Exercise requirements: Update the listing below, swapping every "coordinates" for "location" and leaving all other text untouched. Omit the pictures from your output.

Collection entries
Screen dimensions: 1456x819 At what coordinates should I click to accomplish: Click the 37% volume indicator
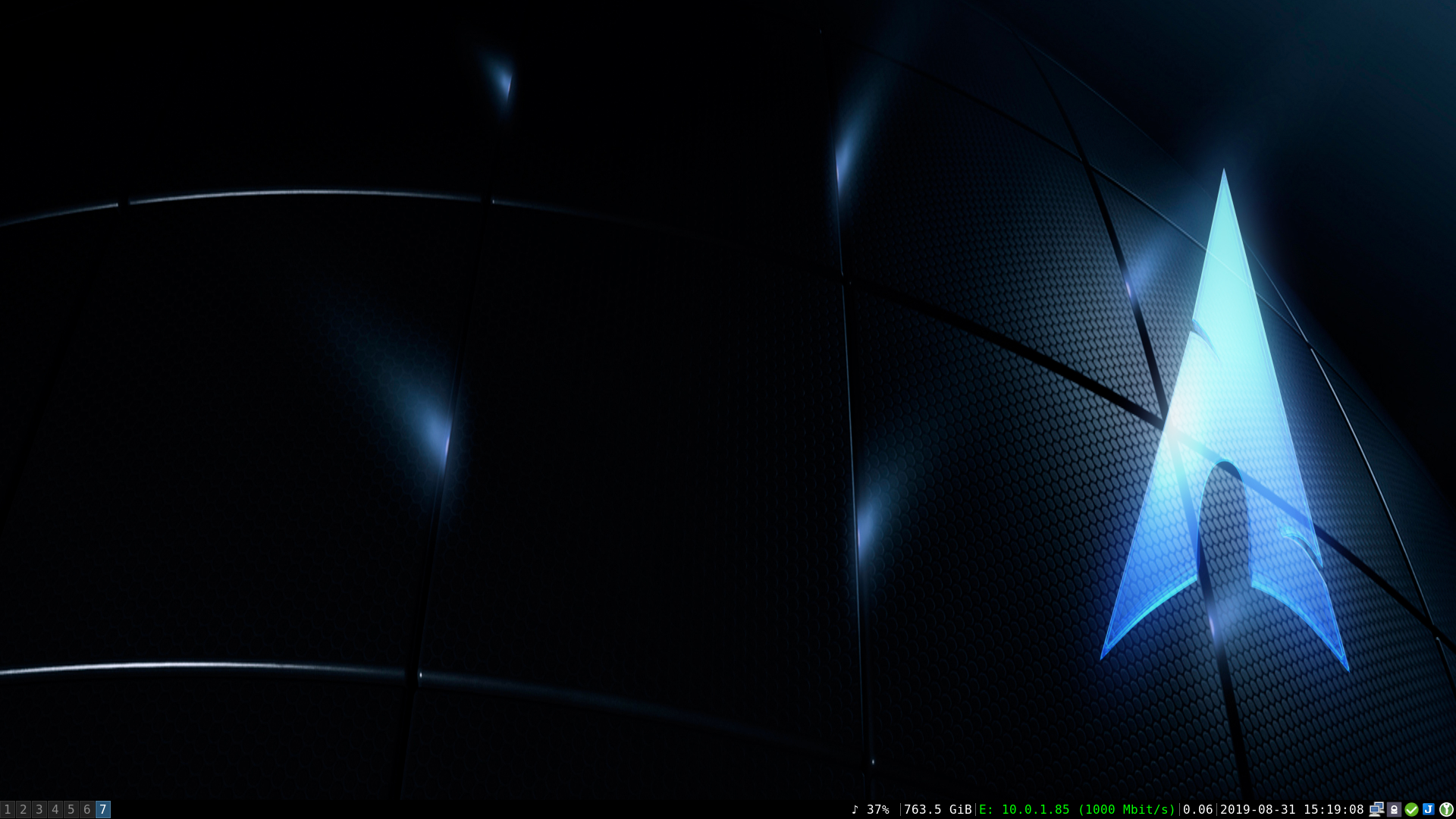[x=877, y=809]
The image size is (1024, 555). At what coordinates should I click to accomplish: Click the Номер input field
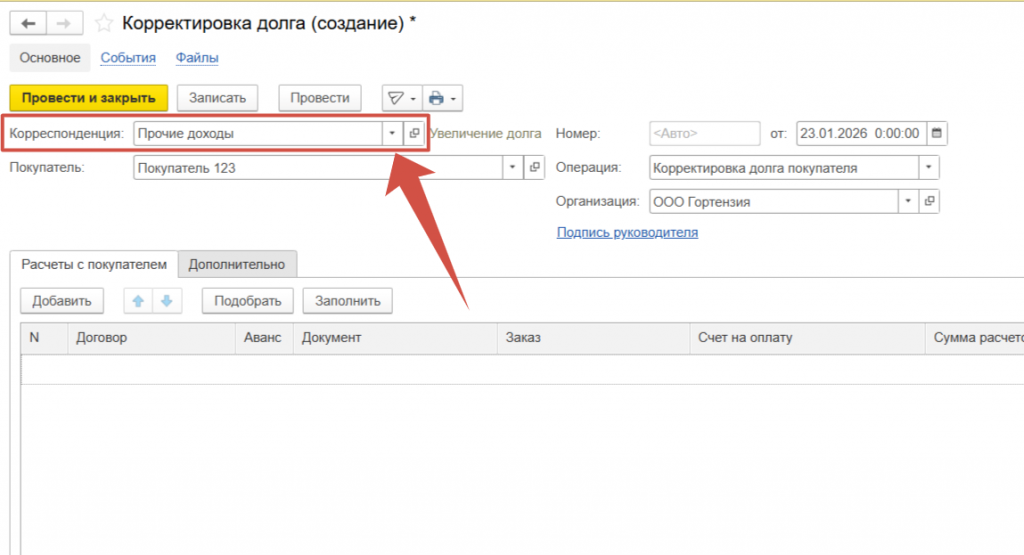(703, 133)
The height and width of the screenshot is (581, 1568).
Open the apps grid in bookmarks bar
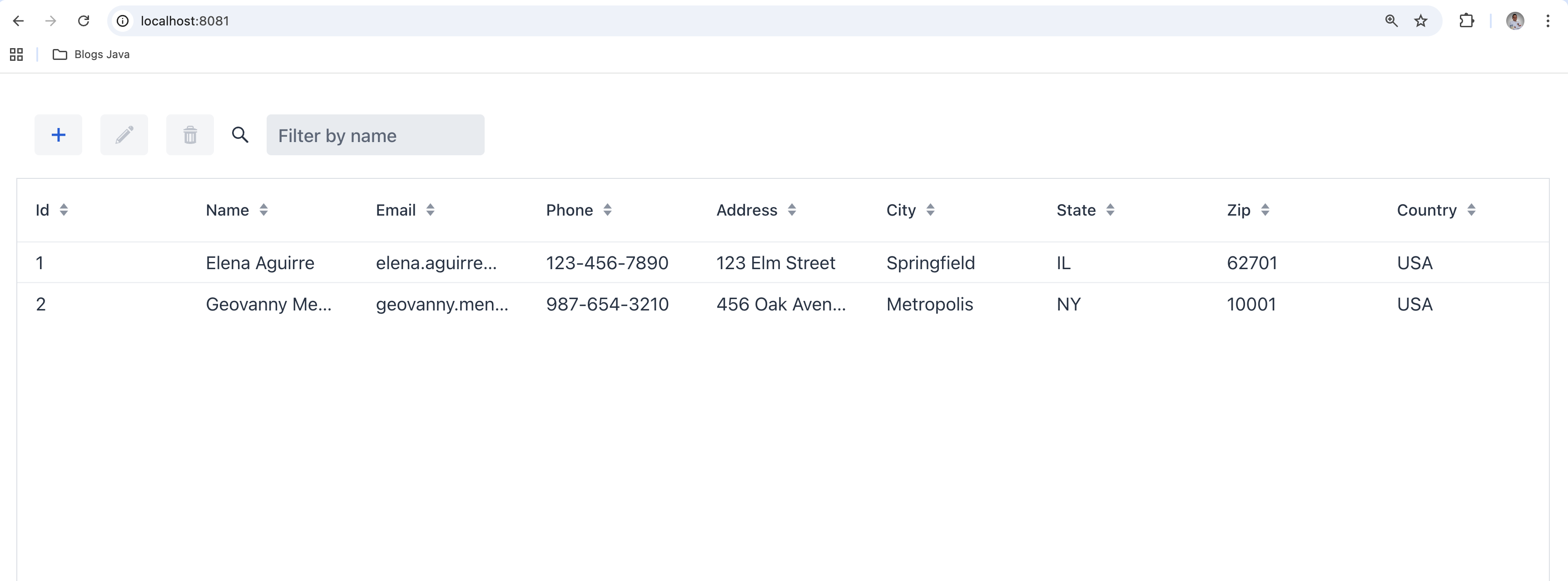(x=16, y=55)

The completed task:
Screen dimensions: 1456x819 At what location should I click to accomplish: Click the 37% volume indicator
[x=877, y=809]
The image size is (1024, 555). At what location should I click to accomplish: Click the Номер input field
(703, 133)
The height and width of the screenshot is (581, 1568).
Open the apps grid in bookmarks bar
(x=16, y=55)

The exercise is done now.